The isolationist policies of US President Barack Obama are likely to continue after he leaves office in January, Deputy Minister Michael Oren (Kulanu) reportedly said this week.
According to Channel 10, Oren said in a talk to the Harvard Alumni Club in Israel on Tuesday that “Obama may be going home, but ‘Obamaism’ will remain a permanent part of American policy.”
Oren reportedly referred to Obama as “more of a symptom than a cause.”
“America today is not prepared to send a meaningful force to the Middle East,” the US-born Oren argued. “This is an America that is prepared to sit on the sidelines while half-a-million people are murdered in Syria and while Europe is flooded with refugees,” added the former Israel envoy to Washington.
Channel 10 quoted Oren as saying that the tendencies of the American public which led to the election of Obama have continued to change the face of American society in recent years.
“This is an America that is not prepared to intervene in Syria, this is an America that doesn’t want to be the world’s policeman, and prefers to focus on its own internal issues,” he reportedly added. “It suffers from many divides, and is paralyzed by political polarization.”
He called on Israel to internalize this reality, which is not likely to change in the near future, and learn to be more independent. “This is a reality in which we are going to have to learn to stand on our own two feet.”
Channel 10 quoted Oren as saying that he believes the US will continue to provide Israel with military aide, “but it will not rescue us from every entanglement.”
Oren has been a frequent critic of Obama’s foreign policy.
He made headlines last year when he wrote an op-ed titled, “How Obama Opened His Heart to the ‘Muslim World’” for Foreign Policy while publicizing his book, Ally: My Journey Across the American-Israeli Divide.
In the op-ed, Oren charged that Obama was naïve as a peacemaker, had blinders to terrorism, and that his abandonment by both his Muslim father and step-father had something to do with his desire to be accepted by their co-religionists.

DATA EXCERPTS.
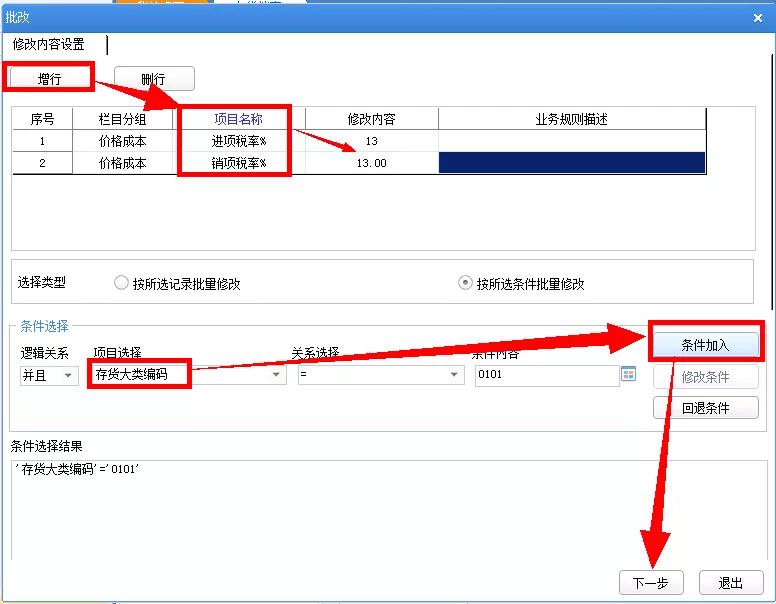Click the 回退条件 button
The width and height of the screenshot is (776, 604).
705,408
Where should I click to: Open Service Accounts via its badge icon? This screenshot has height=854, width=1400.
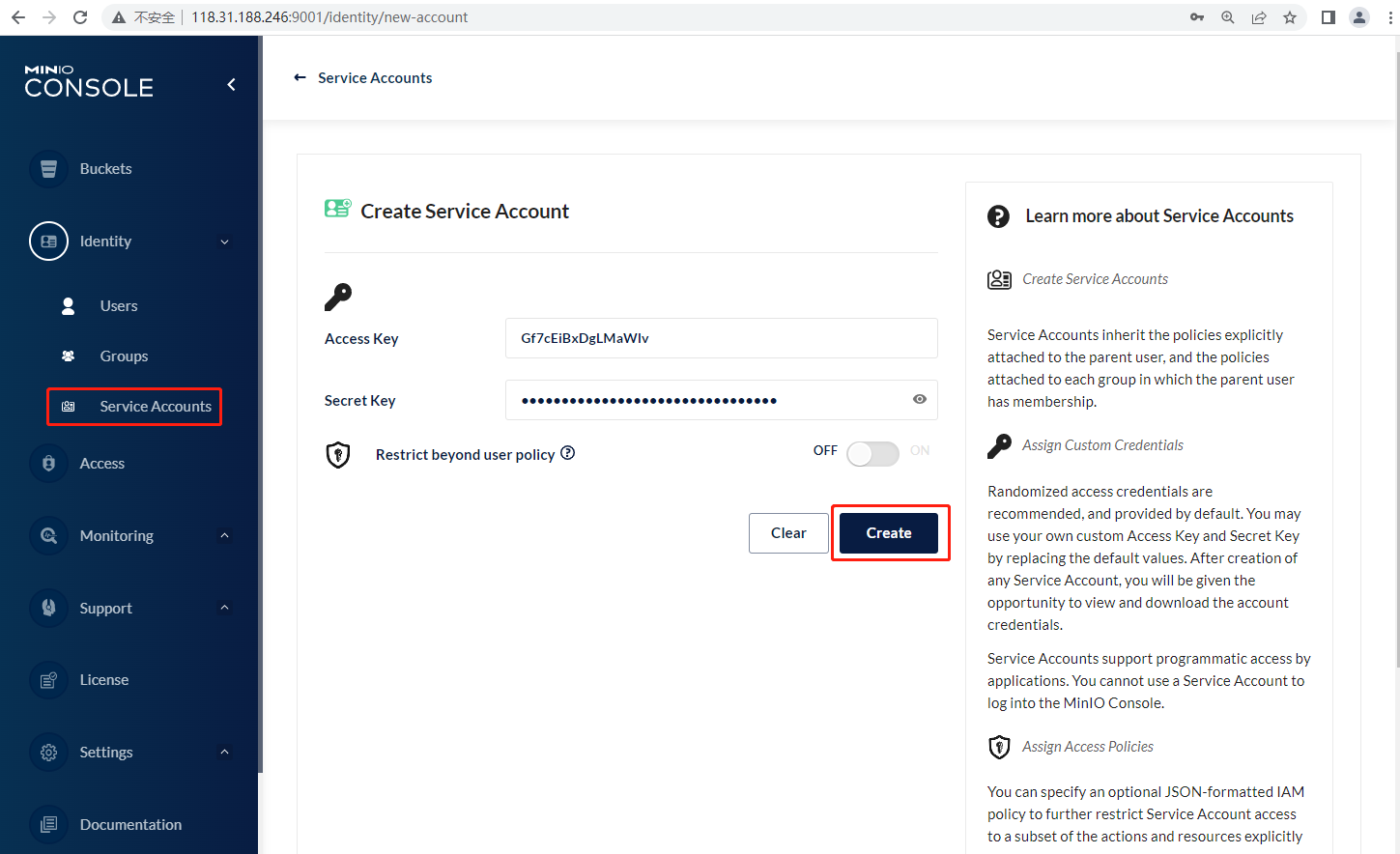pyautogui.click(x=68, y=407)
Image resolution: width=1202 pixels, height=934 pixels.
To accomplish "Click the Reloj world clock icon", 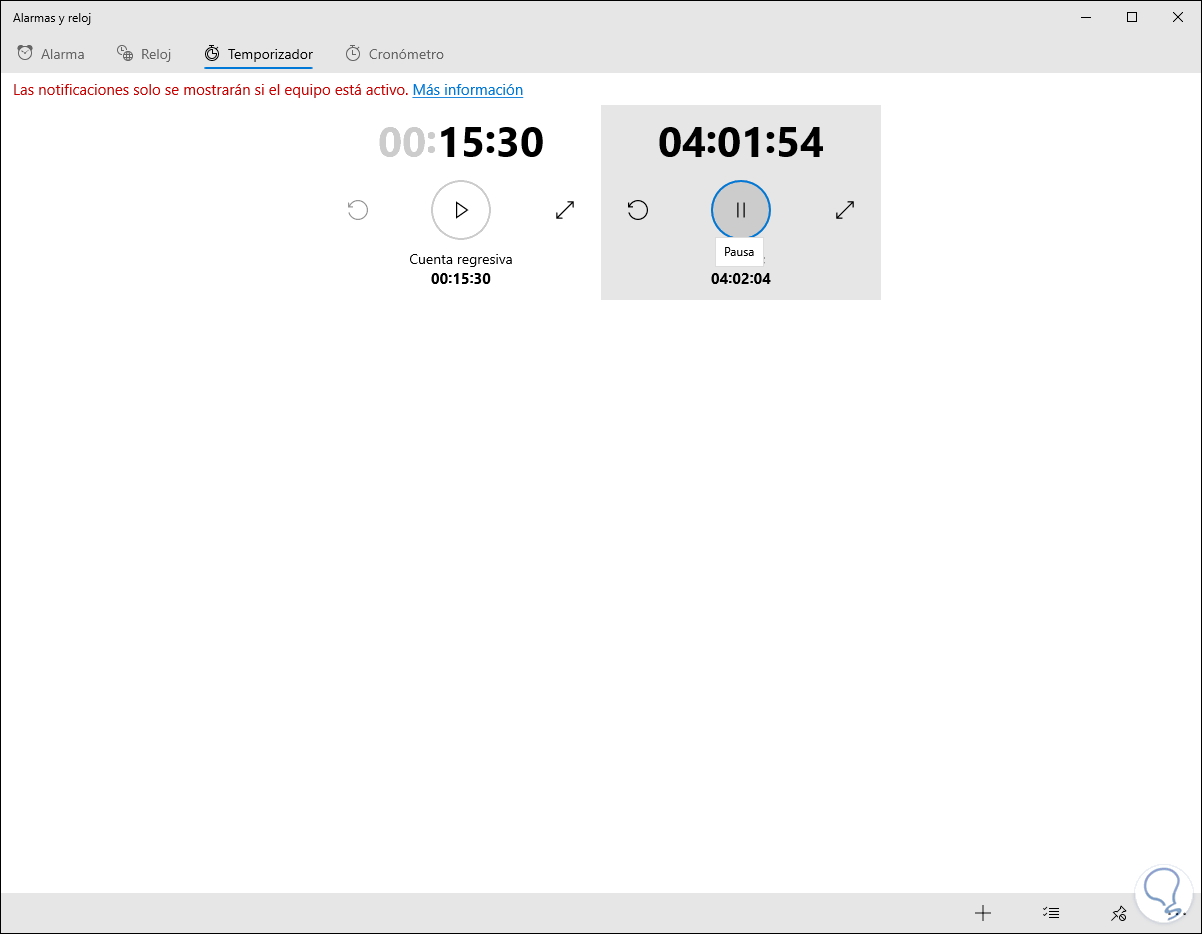I will click(124, 53).
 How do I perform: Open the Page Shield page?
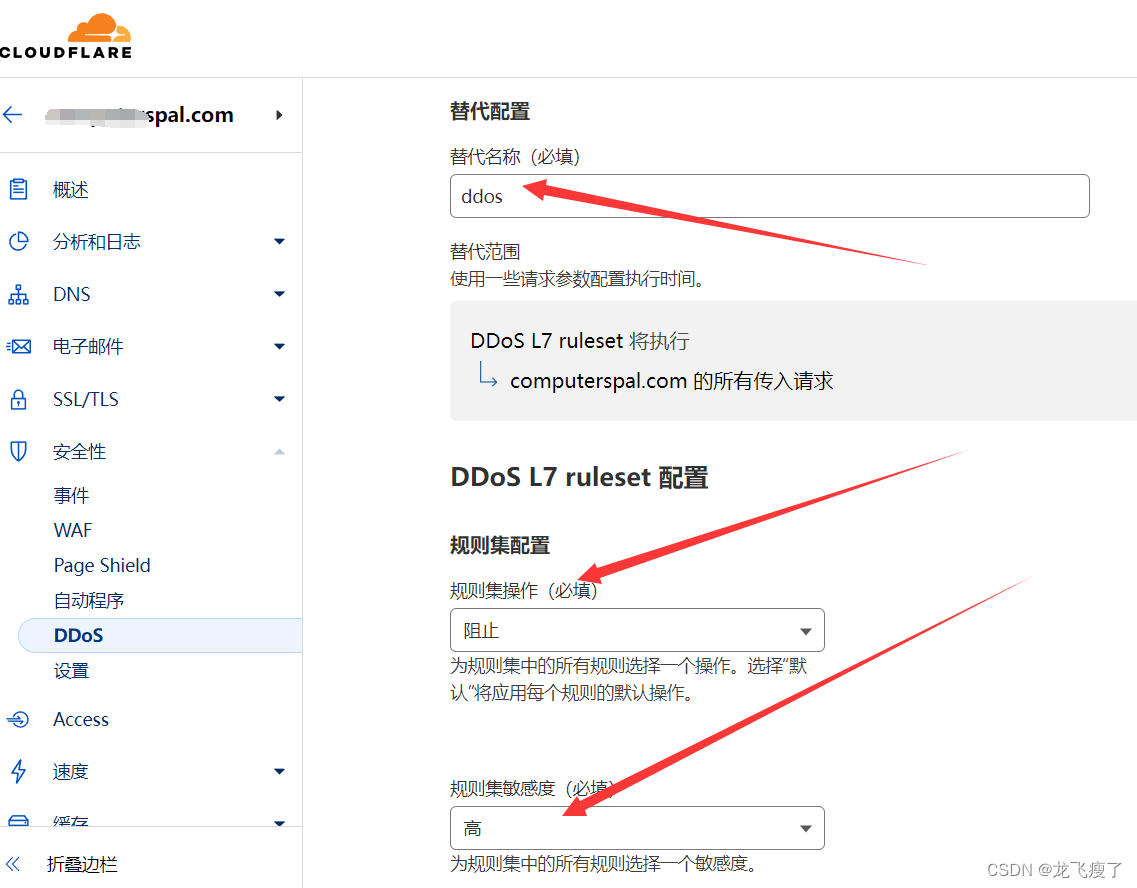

EXERCISE.
In one to three sentences, explain why Oren says, according to the article on his remarks about Obama, that Israel will have to learn to stand on its own two feet.

TASK RESPONSE.
Oren describes an America that is not prepared to send a meaningful force to the Middle East, doesn't want to be the world's policeman, and prefers to focus on its own internal issues. He says this reality is not likely to change in the near future. He expects the US to keep providing Israel with military aid, "but it will not rescue us from every entanglement."